#### [Task brief]
Please copy each line from the entries that contains the string "computer".

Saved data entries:
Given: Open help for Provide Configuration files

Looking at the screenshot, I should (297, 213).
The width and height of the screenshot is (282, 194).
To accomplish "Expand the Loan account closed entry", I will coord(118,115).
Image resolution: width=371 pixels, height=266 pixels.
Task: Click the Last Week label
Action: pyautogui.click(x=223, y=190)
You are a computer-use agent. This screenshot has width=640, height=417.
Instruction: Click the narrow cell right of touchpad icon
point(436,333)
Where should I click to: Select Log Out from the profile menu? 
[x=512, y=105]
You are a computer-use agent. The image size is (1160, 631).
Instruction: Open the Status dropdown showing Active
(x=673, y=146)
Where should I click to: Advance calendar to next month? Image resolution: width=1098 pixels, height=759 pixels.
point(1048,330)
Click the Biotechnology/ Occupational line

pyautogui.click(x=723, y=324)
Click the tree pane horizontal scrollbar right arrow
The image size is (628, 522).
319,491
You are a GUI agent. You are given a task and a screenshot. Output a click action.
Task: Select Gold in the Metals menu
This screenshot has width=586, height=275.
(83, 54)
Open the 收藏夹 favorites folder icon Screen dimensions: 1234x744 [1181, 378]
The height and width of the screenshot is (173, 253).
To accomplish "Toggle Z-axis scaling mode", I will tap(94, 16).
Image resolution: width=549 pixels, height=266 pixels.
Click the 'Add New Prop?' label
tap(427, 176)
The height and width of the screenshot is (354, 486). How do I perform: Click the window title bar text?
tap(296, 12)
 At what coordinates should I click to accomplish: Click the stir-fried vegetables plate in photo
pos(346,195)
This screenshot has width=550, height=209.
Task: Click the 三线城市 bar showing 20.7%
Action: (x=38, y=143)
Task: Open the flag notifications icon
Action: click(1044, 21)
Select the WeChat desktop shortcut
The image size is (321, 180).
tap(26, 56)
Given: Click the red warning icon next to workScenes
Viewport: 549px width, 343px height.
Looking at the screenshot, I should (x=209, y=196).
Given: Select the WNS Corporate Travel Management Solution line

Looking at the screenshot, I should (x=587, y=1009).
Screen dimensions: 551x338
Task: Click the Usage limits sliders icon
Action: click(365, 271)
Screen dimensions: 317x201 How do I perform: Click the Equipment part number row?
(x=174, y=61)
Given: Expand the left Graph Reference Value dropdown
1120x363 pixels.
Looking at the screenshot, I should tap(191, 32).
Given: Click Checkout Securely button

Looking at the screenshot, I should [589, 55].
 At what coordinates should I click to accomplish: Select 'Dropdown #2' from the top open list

#### [Response area]
You are a computer-use agent. This screenshot has width=640, height=417.
You are a computer-use agent. The image size is (1160, 631).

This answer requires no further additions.